Saturday, October 17, 2009

It wasn’t my husband’s sort of novel, which, despite his generous and patient nature, led to the occasional plaintive whine, “Is anything ever going to happen in this book?”

We’d exhausted our other audio book options within the second hour of a six day road trip.

The first novel seemed to be an overly melodramatic tale of a plucky young woman facing many obstacles in her life. Orphaned! Insists on working her way through college! Drawn to a mysterious man! Protects people who make stupid choices! Ignores the signs that someone dangerous is stalking her! We both found it difficult to feel drawn into the story, so wished her good luck with a roll of our eyes and moved on to audio book option number two.
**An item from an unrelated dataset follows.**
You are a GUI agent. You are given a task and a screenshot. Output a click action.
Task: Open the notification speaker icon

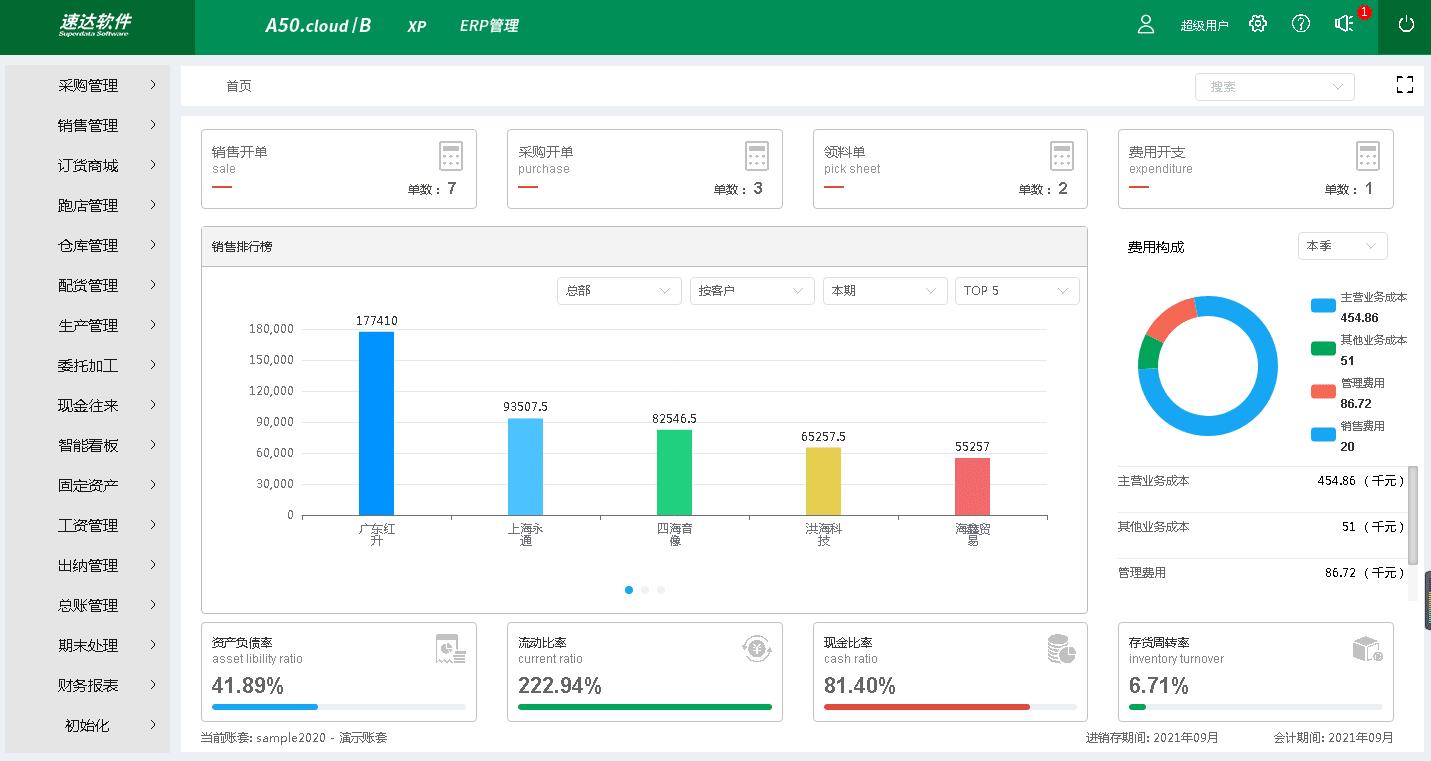click(x=1344, y=25)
The second novel went on and on, and on, about a bunch of guys in Detroit, circa 1970s. The young man who hitch-hikes to work at his father’s diner, the young men who debate going to listen to another guy’s new stereo, then go listen to his stereo and debate how good the speakers are, while tensions mount and violence looms.

Next.

I, for one, welcomed Pat Conroy’s engaging South of Broad , which offered us an in depth look at the lives of a group of friends in Charleston during the 1960s and the 1980s.

Fifteen unabridged CDs of depth.

Conroy is a master storyteller in the laconic southern style. You will learn far more than you ever wanted to know about these characters, but you just need to relax and follow the story as though you were floating on an inner tube down a lazy river on a hot day, or maybe driving along I 40.

At the heart of the story we have Leo King, a seventeen year old who seems to be hitting his stride after a troubled childhood. There is a tragic mystery at the core of Leo’s life, the inexplicable suicide of his golden child older brother. The death of his brother fractures the King family and results in Leo spending his adolescence in alienated anguish.

The dominant storyline shifts between Leo’s interactions with nine new friends of differing backgrounds, and the events that unfold twenty years later when this group is reunited with a common goal.

The reader of the audio book version does an excellent job of portraying the various characters, most of whom are individualistic and flawed. Conroy writes of Charleston and its residents like a beloved friend, cherishing a rich history that also holds them captive.